**Stored data entries**.
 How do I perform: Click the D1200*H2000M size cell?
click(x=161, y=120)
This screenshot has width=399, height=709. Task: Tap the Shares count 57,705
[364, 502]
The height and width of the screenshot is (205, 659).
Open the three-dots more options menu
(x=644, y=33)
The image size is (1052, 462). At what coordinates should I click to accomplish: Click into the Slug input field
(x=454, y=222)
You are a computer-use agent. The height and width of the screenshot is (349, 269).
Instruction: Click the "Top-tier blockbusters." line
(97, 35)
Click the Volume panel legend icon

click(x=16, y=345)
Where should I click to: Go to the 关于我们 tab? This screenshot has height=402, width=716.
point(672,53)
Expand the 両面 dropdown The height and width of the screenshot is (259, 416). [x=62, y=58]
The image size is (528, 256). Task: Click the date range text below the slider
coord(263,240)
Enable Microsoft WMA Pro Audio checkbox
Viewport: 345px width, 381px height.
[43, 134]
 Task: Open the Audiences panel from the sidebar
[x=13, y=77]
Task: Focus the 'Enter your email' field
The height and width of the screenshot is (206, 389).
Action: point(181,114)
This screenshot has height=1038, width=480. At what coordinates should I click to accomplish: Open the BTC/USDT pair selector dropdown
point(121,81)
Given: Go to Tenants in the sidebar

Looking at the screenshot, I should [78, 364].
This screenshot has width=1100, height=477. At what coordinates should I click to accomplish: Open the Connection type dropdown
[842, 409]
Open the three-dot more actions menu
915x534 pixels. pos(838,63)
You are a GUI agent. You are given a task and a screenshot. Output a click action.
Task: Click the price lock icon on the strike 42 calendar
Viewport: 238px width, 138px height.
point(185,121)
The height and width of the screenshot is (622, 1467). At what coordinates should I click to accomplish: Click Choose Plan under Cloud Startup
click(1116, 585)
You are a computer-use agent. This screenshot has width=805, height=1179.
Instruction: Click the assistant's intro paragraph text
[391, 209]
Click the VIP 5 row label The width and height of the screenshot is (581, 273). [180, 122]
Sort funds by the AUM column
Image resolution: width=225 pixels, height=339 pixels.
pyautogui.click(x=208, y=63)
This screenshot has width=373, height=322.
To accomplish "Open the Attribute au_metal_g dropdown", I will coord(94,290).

**Exercise**.
Could you write out all the data exactly as it is given?

**Exercise answer**.
 How do I perform: Click the D1200*H2000M size cell?
click(x=161, y=120)
This screenshot has width=399, height=709. Task: Tap the Shares count 57,705
[364, 502]
The height and width of the screenshot is (205, 659).
Open the three-dots more options menu
(x=644, y=33)
The image size is (1052, 462). At what coordinates should I click to accomplish: Click into the Slug input field
(x=454, y=222)
You are a computer-use agent. The height and width of the screenshot is (349, 269).
Instruction: Click the "Top-tier blockbusters." line
(97, 35)
Click the Volume panel legend icon

click(x=16, y=345)
Where should I click to: Go to the 关于我们 tab? This screenshot has height=402, width=716.
point(672,53)
Expand the 両面 dropdown The height and width of the screenshot is (259, 416). [x=62, y=58]
The image size is (528, 256). Task: Click the date range text below the slider
coord(263,240)
Enable Microsoft WMA Pro Audio checkbox
Viewport: 345px width, 381px height.
[43, 134]
 Task: Open the Audiences panel from the sidebar
[x=13, y=77]
Task: Focus the 'Enter your email' field
The height and width of the screenshot is (206, 389).
Action: point(181,114)
This screenshot has height=1038, width=480. At what coordinates should I click to accomplish: Open the BTC/USDT pair selector dropdown
point(121,81)
Given: Go to Tenants in the sidebar

Looking at the screenshot, I should [78, 364].
This screenshot has width=1100, height=477. At what coordinates should I click to accomplish: Open the Connection type dropdown
[842, 409]
Open the three-dot more actions menu
915x534 pixels. pos(838,63)
You are a GUI agent. You are given a task and a screenshot. Output a click action.
Task: Click the price lock icon on the strike 42 calendar
Viewport: 238px width, 138px height.
point(185,121)
The height and width of the screenshot is (622, 1467). At what coordinates should I click to accomplish: Click Choose Plan under Cloud Startup
click(1116, 585)
You are a computer-use agent. This screenshot has width=805, height=1179.
Instruction: Click the assistant's intro paragraph text
[391, 209]
Click the VIP 5 row label The width and height of the screenshot is (581, 273). [180, 122]
Sort funds by the AUM column
Image resolution: width=225 pixels, height=339 pixels.
pyautogui.click(x=208, y=63)
This screenshot has width=373, height=322.
To accomplish "Open the Attribute au_metal_g dropdown", I will coord(94,290).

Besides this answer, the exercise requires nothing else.